Source records

*** Block opens ***

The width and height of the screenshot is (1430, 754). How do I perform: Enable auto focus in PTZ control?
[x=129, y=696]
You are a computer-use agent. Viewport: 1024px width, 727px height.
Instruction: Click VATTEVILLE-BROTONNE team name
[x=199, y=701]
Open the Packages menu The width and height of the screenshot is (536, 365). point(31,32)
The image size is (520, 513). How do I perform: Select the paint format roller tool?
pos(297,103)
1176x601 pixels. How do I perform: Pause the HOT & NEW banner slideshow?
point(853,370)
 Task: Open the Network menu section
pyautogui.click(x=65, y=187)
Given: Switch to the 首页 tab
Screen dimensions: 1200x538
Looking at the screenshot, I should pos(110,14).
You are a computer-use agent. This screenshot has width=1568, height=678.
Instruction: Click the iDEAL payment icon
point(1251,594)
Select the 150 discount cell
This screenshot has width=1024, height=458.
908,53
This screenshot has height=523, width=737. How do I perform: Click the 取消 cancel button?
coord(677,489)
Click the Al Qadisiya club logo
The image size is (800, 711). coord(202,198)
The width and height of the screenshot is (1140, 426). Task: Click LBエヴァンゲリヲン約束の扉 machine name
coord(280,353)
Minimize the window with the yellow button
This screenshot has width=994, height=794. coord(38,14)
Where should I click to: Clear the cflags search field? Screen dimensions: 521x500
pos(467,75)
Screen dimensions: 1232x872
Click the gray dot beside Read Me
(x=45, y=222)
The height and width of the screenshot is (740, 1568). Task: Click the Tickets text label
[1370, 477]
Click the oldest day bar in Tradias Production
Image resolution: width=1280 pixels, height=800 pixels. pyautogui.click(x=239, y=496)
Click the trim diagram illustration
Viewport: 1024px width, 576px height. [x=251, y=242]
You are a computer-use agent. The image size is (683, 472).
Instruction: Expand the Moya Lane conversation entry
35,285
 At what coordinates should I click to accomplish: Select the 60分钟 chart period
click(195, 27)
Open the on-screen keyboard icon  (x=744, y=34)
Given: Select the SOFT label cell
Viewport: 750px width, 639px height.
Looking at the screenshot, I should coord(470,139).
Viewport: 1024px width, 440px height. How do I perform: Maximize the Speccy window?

*** Block closes ***

■ TO DO: Give every line above again, word for word.

■ THE COMPLETED TASK:
The width and height of the screenshot is (1430, 754). How do I perform: Enable auto focus in PTZ control?
[x=129, y=696]
You are a computer-use agent. Viewport: 1024px width, 727px height.
Instruction: Click VATTEVILLE-BROTONNE team name
[x=199, y=701]
Open the Packages menu The width and height of the screenshot is (536, 365). point(31,32)
The image size is (520, 513). How do I perform: Select the paint format roller tool?
pos(297,103)
1176x601 pixels. How do I perform: Pause the HOT & NEW banner slideshow?
point(853,370)
 Task: Open the Network menu section
pyautogui.click(x=65, y=187)
Given: Switch to the 首页 tab
Screen dimensions: 1200x538
Looking at the screenshot, I should pos(110,14).
You are a computer-use agent. This screenshot has width=1568, height=678.
Instruction: Click the iDEAL payment icon
point(1251,594)
Select the 150 discount cell
This screenshot has width=1024, height=458.
908,53
This screenshot has height=523, width=737. How do I perform: Click the 取消 cancel button?
coord(677,489)
Click the Al Qadisiya club logo
The image size is (800, 711). coord(202,198)
The width and height of the screenshot is (1140, 426). Task: Click LBエヴァンゲリヲン約束の扉 machine name
coord(280,353)
Minimize the window with the yellow button
This screenshot has width=994, height=794. coord(38,14)
Where should I click to: Clear the cflags search field? Screen dimensions: 521x500
pos(467,75)
Screen dimensions: 1232x872
Click the gray dot beside Read Me
(x=45, y=222)
The height and width of the screenshot is (740, 1568). Task: Click the Tickets text label
[1370, 477]
Click the oldest day bar in Tradias Production
Image resolution: width=1280 pixels, height=800 pixels. pyautogui.click(x=239, y=496)
Click the trim diagram illustration
Viewport: 1024px width, 576px height. [x=251, y=242]
You are a computer-use agent. The image size is (683, 472).
Instruction: Expand the Moya Lane conversation entry
35,285
 At what coordinates should I click to accomplish: Select the 60分钟 chart period
click(195, 27)
Open the on-screen keyboard icon  (x=744, y=34)
Given: Select the SOFT label cell
Viewport: 750px width, 639px height.
Looking at the screenshot, I should coord(470,139).
Viewport: 1024px width, 440px height. How do I perform: Maximize the Speccy window?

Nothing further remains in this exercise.